= Deep Tyagi =

Pioneer of family planning in India

The red triangle symbol invented by Deep Tyagi indicates family planning products and services in many countries

Dharmendra Kumar Tyagi (1928–1969), better known as Deep Tyagi or DK Tyagi, was an assistant commissioner for the Indian family planning program until 1969. An early pioneer of family planning in India and elsewhere, he was a champion of the program under the premierships of Jawaharlal Nehru, Lal Bahadur Shastri, and the initial period of Indira Gandhi. He invented the now-pervasive (in India and some other countries) "red triangle" symbol as a branding effort to familiarize and popularize the idea of family planning.

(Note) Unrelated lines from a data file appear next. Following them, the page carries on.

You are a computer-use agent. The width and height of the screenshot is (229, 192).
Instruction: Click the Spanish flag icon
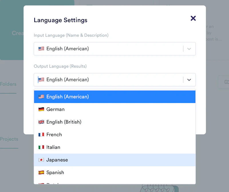click(41, 173)
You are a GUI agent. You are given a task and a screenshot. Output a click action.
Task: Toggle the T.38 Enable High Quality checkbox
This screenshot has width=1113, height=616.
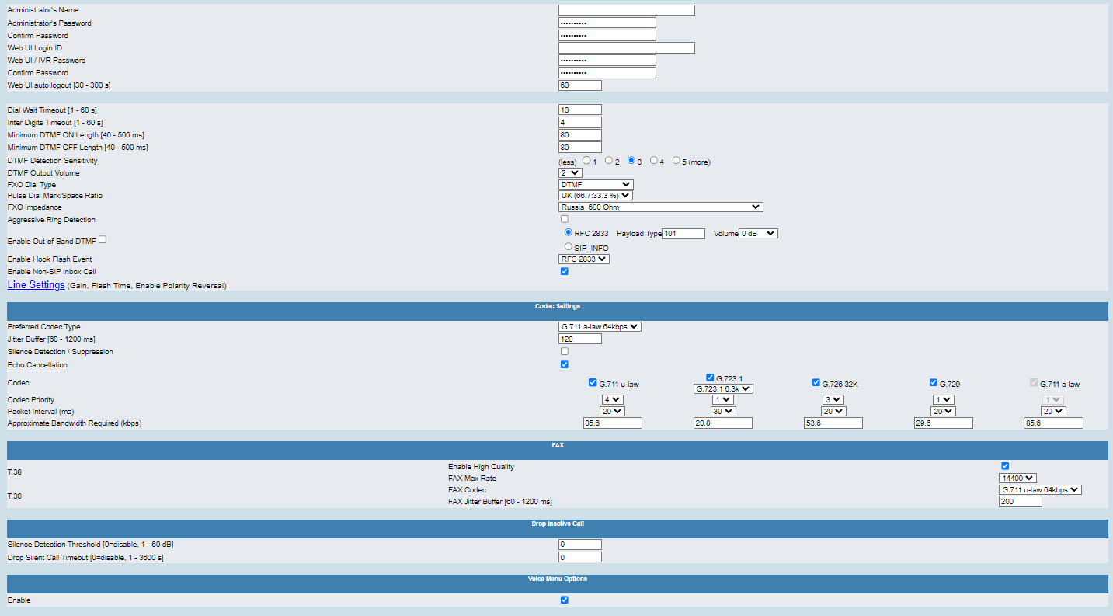(x=1005, y=466)
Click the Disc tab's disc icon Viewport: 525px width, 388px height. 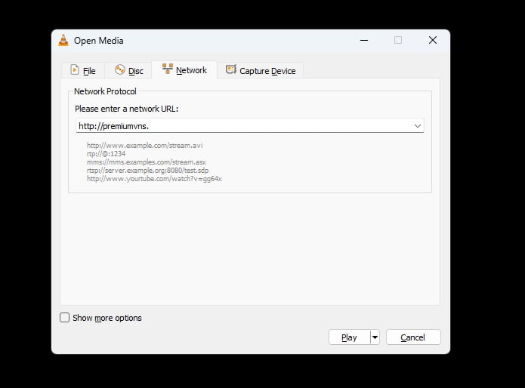point(119,70)
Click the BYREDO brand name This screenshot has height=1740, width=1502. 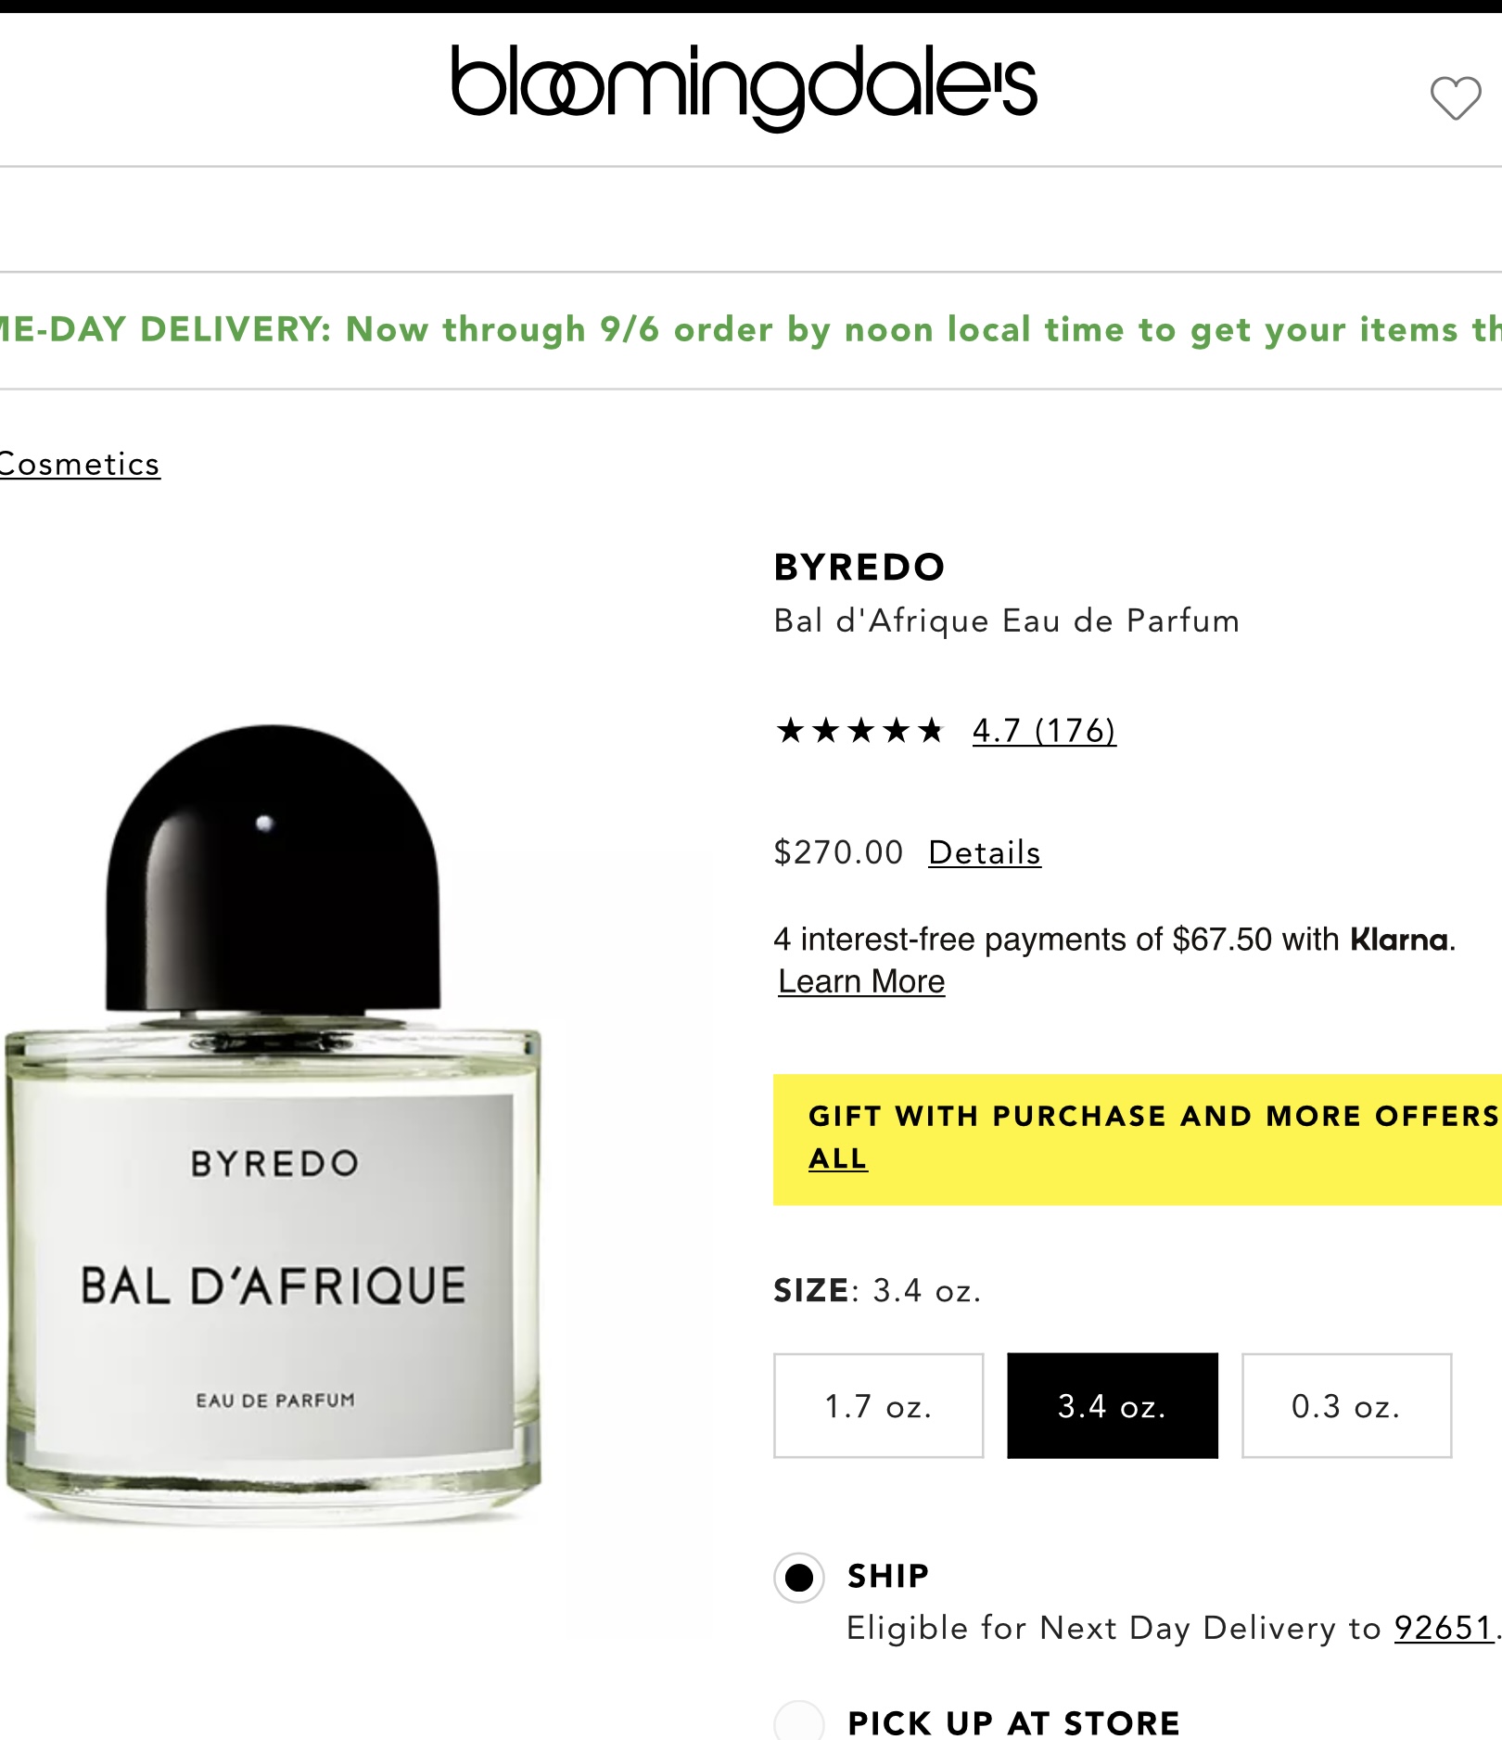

Many of the mass communication techniques he developed are now used throughout the developing world to combat disease (such as HIV/AIDS) and poverty. Part of the mission statement of the present-day foundation, DKT International, which was named in his honour, reads: "He was 41 years old at the time of his death, but had already made a major contribution to his country's family planning effort. It was he who was largely responsible for the design and dissemination of a massive communication program that brought awareness and knowledge of family planning to hundreds of millions of Indians. He began his work at a time (1966) when modern contraceptive methods were virtually unknown in rural India. His success in saturating the country with simple, attractive messages and designs (including the red triangle, which is now in use in several other countries) overcame age-old communication barriers and greatly increased public awareness of birth control."

==Life==
Tyagi was born in Ratangarh village of Uttar Pradesh in 1928. He died of cancer at the age of 41, in 1969. He had no children.